> [Parts of the exercise]
**a)** According to the OBM Geriatrics description, how often is the journal published, and by whom?
**b)** List each specific disease or condition that the OBM Geriatrics description names as an area where papers get strong preference.

> [Selected text]
OBM Geriatrics is an Open Access journal published quarterly online by LIDSEN Publishing Inc. The journal takes the premise that innovative approaches – including gene therapy, cell therapy, and epigenetic modulation – will result in clinical interventions that alter the fundamental pathology and the clinical course of age-related human diseases. We will give strong preference to papers that emphasize an alteration (or a potential alteration) in the fundamental disease course of Alzheimer’s disease, vascular aging diseases, osteoarthritis, osteoporosis, skin aging, immune senescence, and other age-related diseases.

> [Dataset]
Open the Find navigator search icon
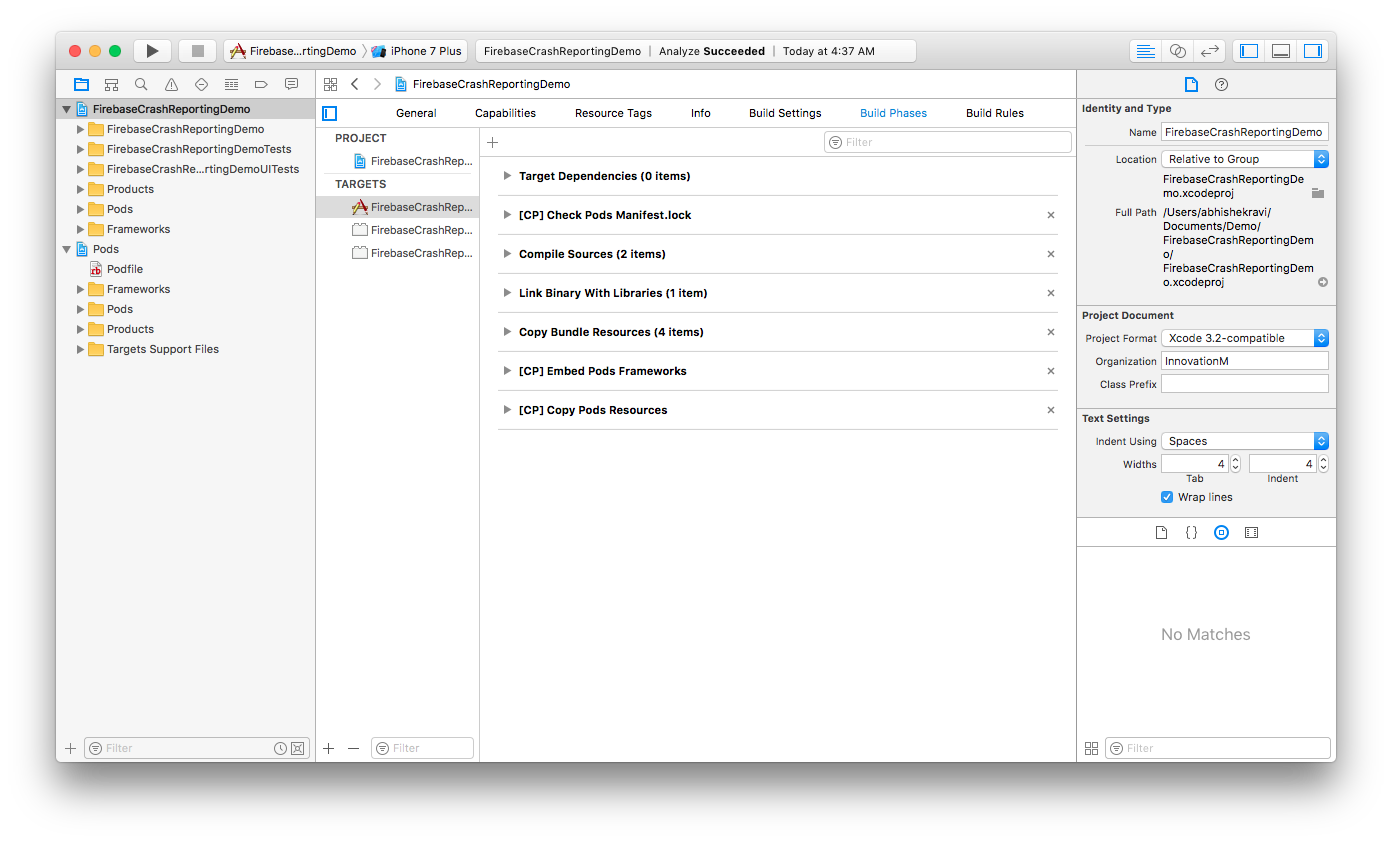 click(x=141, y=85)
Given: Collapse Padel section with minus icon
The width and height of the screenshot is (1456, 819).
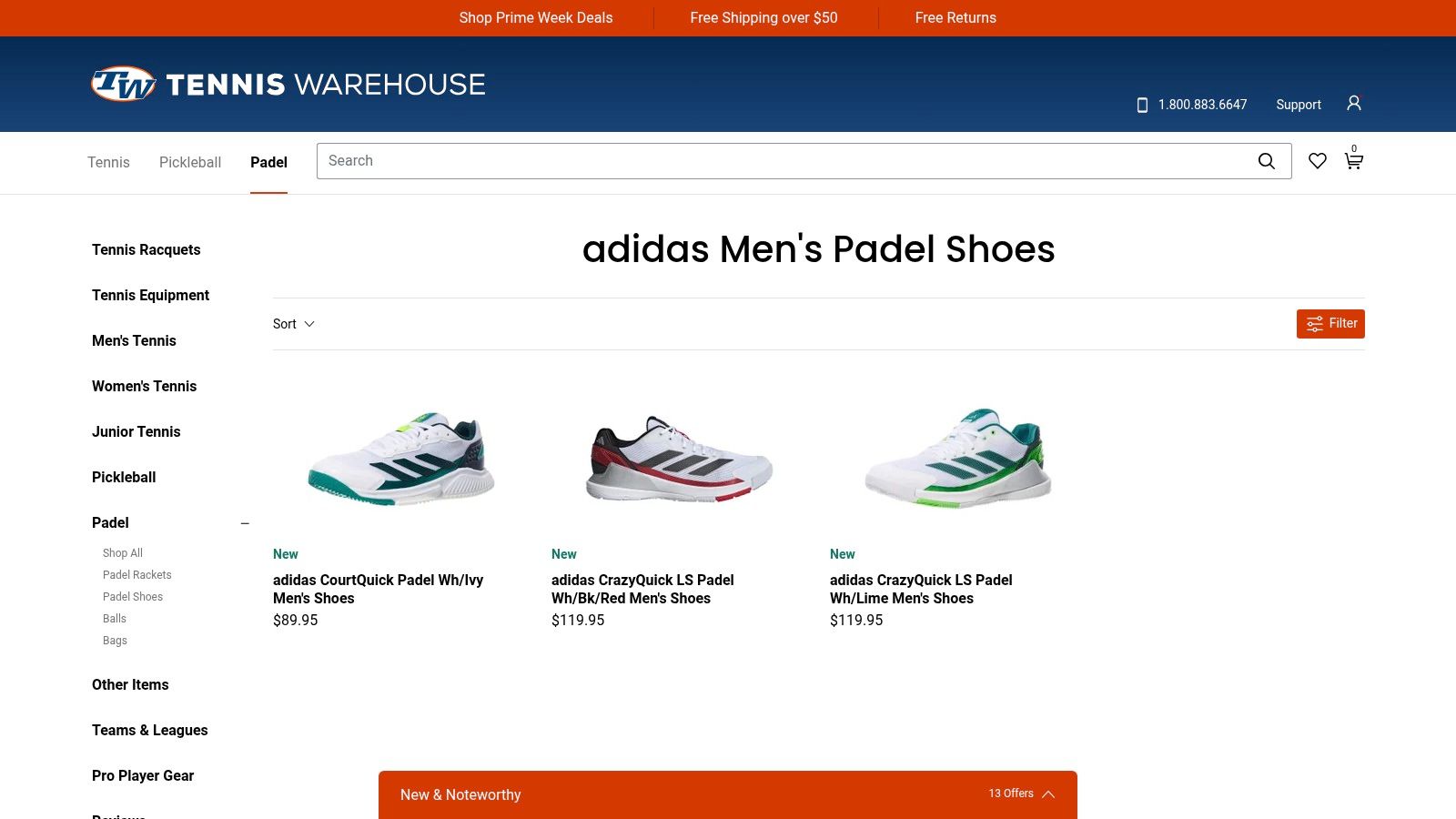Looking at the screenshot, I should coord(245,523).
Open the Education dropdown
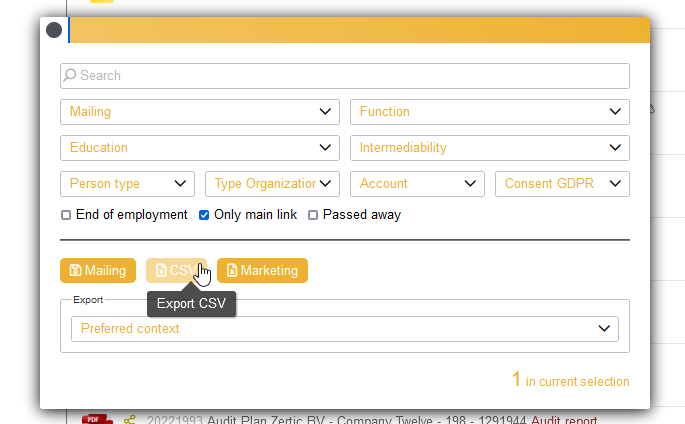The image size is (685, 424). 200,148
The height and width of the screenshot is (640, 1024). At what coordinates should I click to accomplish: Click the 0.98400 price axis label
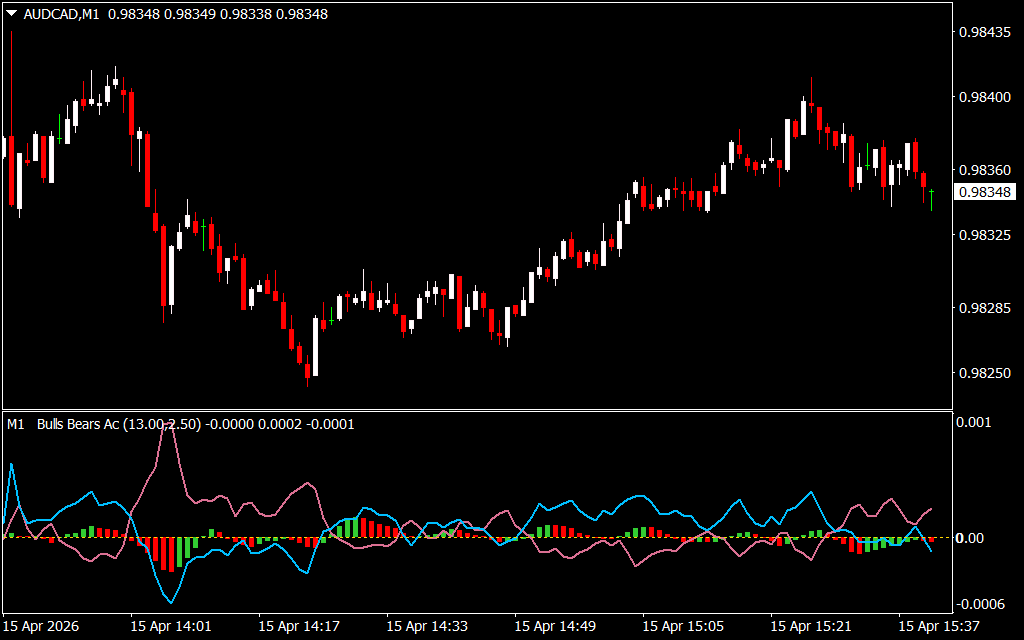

> [Solutions below]
**a)** Quarterly online, by LIDSEN Publishing Inc.

**b)**
- Alzheimer’s disease
- Vascular aging diseases
- Osteoarthritis
- Osteoporosis
- Skin aging
- Immune senescence